## Directions for this task
A precise repetition of every line below is the required answer.

## Extracted material
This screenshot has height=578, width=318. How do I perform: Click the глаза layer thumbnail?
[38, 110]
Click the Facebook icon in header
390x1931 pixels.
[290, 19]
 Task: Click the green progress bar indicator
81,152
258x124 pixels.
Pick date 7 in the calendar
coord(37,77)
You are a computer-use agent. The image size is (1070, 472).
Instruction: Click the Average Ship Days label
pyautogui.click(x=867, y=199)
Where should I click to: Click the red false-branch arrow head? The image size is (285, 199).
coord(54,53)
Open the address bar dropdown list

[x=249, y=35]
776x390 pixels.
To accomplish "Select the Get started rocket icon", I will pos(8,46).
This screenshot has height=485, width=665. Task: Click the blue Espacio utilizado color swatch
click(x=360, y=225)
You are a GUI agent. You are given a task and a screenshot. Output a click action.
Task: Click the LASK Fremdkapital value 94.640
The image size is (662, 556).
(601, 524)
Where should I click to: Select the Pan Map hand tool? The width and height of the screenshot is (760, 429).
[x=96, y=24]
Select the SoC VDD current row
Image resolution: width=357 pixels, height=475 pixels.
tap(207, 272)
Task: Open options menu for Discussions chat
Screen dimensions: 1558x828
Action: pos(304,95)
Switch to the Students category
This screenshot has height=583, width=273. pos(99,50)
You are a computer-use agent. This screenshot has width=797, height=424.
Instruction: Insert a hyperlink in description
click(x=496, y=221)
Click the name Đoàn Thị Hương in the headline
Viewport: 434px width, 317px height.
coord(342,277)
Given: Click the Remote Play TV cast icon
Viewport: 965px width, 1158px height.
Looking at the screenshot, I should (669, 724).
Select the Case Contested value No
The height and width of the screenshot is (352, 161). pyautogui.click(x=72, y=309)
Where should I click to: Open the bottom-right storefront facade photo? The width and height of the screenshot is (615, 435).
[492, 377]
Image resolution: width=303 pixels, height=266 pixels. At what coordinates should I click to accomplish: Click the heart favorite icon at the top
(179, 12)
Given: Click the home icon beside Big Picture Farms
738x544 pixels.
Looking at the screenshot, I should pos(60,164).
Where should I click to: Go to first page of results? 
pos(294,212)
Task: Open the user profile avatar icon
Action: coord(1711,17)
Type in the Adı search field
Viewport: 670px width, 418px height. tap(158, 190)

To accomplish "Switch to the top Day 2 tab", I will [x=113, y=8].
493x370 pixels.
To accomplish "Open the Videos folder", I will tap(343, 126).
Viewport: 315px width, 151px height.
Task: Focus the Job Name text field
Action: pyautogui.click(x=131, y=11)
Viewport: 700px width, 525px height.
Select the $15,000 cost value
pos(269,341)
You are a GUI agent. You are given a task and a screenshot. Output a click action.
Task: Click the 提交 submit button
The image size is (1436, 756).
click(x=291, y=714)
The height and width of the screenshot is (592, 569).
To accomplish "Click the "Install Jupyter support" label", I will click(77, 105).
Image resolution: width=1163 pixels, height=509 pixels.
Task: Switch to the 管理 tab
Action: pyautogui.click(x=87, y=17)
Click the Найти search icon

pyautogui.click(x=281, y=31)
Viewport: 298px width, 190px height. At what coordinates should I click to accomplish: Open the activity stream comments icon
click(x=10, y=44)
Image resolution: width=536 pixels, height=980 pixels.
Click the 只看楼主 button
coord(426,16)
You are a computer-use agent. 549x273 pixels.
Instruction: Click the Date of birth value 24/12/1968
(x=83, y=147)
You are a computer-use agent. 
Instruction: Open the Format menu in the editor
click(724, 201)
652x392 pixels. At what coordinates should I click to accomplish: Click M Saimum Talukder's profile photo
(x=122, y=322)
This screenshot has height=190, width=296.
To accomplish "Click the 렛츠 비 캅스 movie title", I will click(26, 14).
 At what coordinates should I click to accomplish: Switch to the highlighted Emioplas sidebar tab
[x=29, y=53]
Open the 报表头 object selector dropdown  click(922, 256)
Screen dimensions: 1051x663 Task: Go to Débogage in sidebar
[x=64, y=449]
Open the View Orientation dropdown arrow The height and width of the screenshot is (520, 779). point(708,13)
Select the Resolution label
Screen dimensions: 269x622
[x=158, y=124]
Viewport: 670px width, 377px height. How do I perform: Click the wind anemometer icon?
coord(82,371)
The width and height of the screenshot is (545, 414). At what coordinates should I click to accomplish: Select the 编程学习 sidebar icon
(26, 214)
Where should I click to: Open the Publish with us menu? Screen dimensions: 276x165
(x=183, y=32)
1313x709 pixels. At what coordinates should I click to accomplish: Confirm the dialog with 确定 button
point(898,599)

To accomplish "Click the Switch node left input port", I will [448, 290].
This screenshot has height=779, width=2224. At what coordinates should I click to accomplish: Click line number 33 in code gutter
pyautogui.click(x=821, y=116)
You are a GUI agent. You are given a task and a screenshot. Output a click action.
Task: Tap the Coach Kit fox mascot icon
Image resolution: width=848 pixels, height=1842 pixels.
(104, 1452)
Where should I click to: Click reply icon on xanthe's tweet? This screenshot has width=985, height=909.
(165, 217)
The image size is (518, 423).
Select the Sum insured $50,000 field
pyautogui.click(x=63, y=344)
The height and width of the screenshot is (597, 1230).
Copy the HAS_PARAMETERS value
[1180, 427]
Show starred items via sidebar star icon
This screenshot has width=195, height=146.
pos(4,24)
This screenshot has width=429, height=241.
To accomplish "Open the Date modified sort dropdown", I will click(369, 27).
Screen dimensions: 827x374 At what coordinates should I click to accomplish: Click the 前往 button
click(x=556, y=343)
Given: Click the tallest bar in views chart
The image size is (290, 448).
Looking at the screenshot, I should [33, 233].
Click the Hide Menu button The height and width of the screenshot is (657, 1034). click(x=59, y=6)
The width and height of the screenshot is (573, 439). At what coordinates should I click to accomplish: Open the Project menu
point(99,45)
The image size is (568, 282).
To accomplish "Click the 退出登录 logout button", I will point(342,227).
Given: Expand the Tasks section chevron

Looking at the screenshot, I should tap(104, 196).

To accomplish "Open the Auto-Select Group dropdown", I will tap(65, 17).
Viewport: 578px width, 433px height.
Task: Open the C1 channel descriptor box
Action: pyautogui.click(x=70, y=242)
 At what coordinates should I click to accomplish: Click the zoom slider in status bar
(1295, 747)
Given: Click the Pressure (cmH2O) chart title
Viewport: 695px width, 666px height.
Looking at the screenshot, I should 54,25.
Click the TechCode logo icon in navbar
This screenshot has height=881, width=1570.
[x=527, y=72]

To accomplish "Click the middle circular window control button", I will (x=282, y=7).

## Completed task
This screenshot has height=578, width=318. How do I perform: Click the глаза layer thumbnail?
[38, 110]
Click the Facebook icon in header
390x1931 pixels.
[290, 19]
 Task: Click the green progress bar indicator
81,152
258x124 pixels.
Pick date 7 in the calendar
coord(37,77)
You are a computer-use agent. The image size is (1070, 472).
Instruction: Click the Average Ship Days label
pyautogui.click(x=867, y=199)
Where should I click to: Click the red false-branch arrow head? The image size is (285, 199).
coord(54,53)
Open the address bar dropdown list

[x=249, y=35]
776x390 pixels.
To accomplish "Select the Get started rocket icon", I will pos(8,46).
This screenshot has height=485, width=665. Task: Click the blue Espacio utilizado color swatch
click(x=360, y=225)
You are a GUI agent. You are given a task and a screenshot. Output a click action.
Task: Click the LASK Fremdkapital value 94.640
The image size is (662, 556).
(601, 524)
Where should I click to: Select the Pan Map hand tool? The width and height of the screenshot is (760, 429).
[x=96, y=24]
Select the SoC VDD current row
Image resolution: width=357 pixels, height=475 pixels.
tap(207, 272)
Task: Open options menu for Discussions chat
Screen dimensions: 1558x828
Action: pos(304,95)
Switch to the Students category
This screenshot has height=583, width=273. pos(99,50)
You are a computer-use agent. This screenshot has width=797, height=424.
Instruction: Insert a hyperlink in description
click(x=496, y=221)
Click the name Đoàn Thị Hương in the headline
Viewport: 434px width, 317px height.
coord(342,277)
Given: Click the Remote Play TV cast icon
Viewport: 965px width, 1158px height.
Looking at the screenshot, I should (669, 724).
Select the Case Contested value No
The height and width of the screenshot is (352, 161). pyautogui.click(x=72, y=309)
Where should I click to: Open the bottom-right storefront facade photo? The width and height of the screenshot is (615, 435).
[492, 377]
Image resolution: width=303 pixels, height=266 pixels. At what coordinates should I click to accomplish: Click the heart favorite icon at the top
(179, 12)
Given: Click the home icon beside Big Picture Farms
738x544 pixels.
Looking at the screenshot, I should pos(60,164).
Where should I click to: Go to first page of results? 
pos(294,212)
Task: Open the user profile avatar icon
Action: coord(1711,17)
Type in the Adı search field
Viewport: 670px width, 418px height. tap(158, 190)

To accomplish "Switch to the top Day 2 tab", I will [x=113, y=8].
493x370 pixels.
To accomplish "Open the Videos folder", I will tap(343, 126).
Viewport: 315px width, 151px height.
Task: Focus the Job Name text field
Action: pyautogui.click(x=131, y=11)
Viewport: 700px width, 525px height.
Select the $15,000 cost value
pos(269,341)
You are a GUI agent. You are given a task and a screenshot. Output a click action.
Task: Click the 提交 submit button
The image size is (1436, 756).
click(x=291, y=714)
The height and width of the screenshot is (592, 569).
To accomplish "Click the "Install Jupyter support" label", I will click(77, 105).
Image resolution: width=1163 pixels, height=509 pixels.
Task: Switch to the 管理 tab
Action: pyautogui.click(x=87, y=17)
Click the Найти search icon

pyautogui.click(x=281, y=31)
Viewport: 298px width, 190px height. At what coordinates should I click to accomplish: Open the activity stream comments icon
click(x=10, y=44)
Image resolution: width=536 pixels, height=980 pixels.
Click the 只看楼主 button
coord(426,16)
You are a computer-use agent. 549x273 pixels.
Instruction: Click the Date of birth value 24/12/1968
(x=83, y=147)
You are a computer-use agent. 
Instruction: Open the Format menu in the editor
click(724, 201)
652x392 pixels. At what coordinates should I click to accomplish: Click M Saimum Talukder's profile photo
(x=122, y=322)
This screenshot has height=190, width=296.
To accomplish "Click the 렛츠 비 캅스 movie title", I will click(26, 14).
 At what coordinates should I click to accomplish: Switch to the highlighted Emioplas sidebar tab
[x=29, y=53]
Open the 报表头 object selector dropdown  click(922, 256)
Screen dimensions: 1051x663 Task: Go to Débogage in sidebar
[x=64, y=449]
Open the View Orientation dropdown arrow The height and width of the screenshot is (520, 779). point(708,13)
Select the Resolution label
Screen dimensions: 269x622
[x=158, y=124]
Viewport: 670px width, 377px height. How do I perform: Click the wind anemometer icon?
coord(82,371)
The width and height of the screenshot is (545, 414). At what coordinates should I click to accomplish: Select the 编程学习 sidebar icon
(26, 214)
Where should I click to: Open the Publish with us menu? Screen dimensions: 276x165
(x=183, y=32)
1313x709 pixels. At what coordinates should I click to accomplish: Confirm the dialog with 确定 button
point(898,599)

To accomplish "Click the Switch node left input port", I will [448, 290].
This screenshot has height=779, width=2224. At what coordinates should I click to accomplish: Click line number 33 in code gutter
pyautogui.click(x=821, y=116)
You are a GUI agent. You are given a task and a screenshot. Output a click action.
Task: Tap the Coach Kit fox mascot icon
Image resolution: width=848 pixels, height=1842 pixels.
(104, 1452)
Where should I click to: Click reply icon on xanthe's tweet? This screenshot has width=985, height=909.
(165, 217)
The image size is (518, 423).
Select the Sum insured $50,000 field
pyautogui.click(x=63, y=344)
The height and width of the screenshot is (597, 1230).
Copy the HAS_PARAMETERS value
[1180, 427]
Show starred items via sidebar star icon
This screenshot has width=195, height=146.
pos(4,24)
This screenshot has width=429, height=241.
To accomplish "Open the Date modified sort dropdown", I will click(369, 27).
Screen dimensions: 827x374 At what coordinates should I click to accomplish: Click the 前往 button
click(x=556, y=343)
Given: Click the tallest bar in views chart
The image size is (290, 448).
Looking at the screenshot, I should [33, 233].
Click the Hide Menu button The height and width of the screenshot is (657, 1034). click(x=59, y=6)
The width and height of the screenshot is (573, 439). At what coordinates should I click to accomplish: Open the Project menu
point(99,45)
The image size is (568, 282).
To accomplish "Click the 退出登录 logout button", I will point(342,227).
Given: Expand the Tasks section chevron

Looking at the screenshot, I should tap(104, 196).

To accomplish "Open the Auto-Select Group dropdown", I will tap(65, 17).
Viewport: 578px width, 433px height.
Task: Open the C1 channel descriptor box
Action: pyautogui.click(x=70, y=242)
 At what coordinates should I click to accomplish: Click the zoom slider in status bar
(1295, 747)
Given: Click the Pressure (cmH2O) chart title
Viewport: 695px width, 666px height.
Looking at the screenshot, I should 54,25.
Click the TechCode logo icon in navbar
This screenshot has height=881, width=1570.
[x=527, y=72]

To accomplish "Click the middle circular window control button", I will (x=282, y=7).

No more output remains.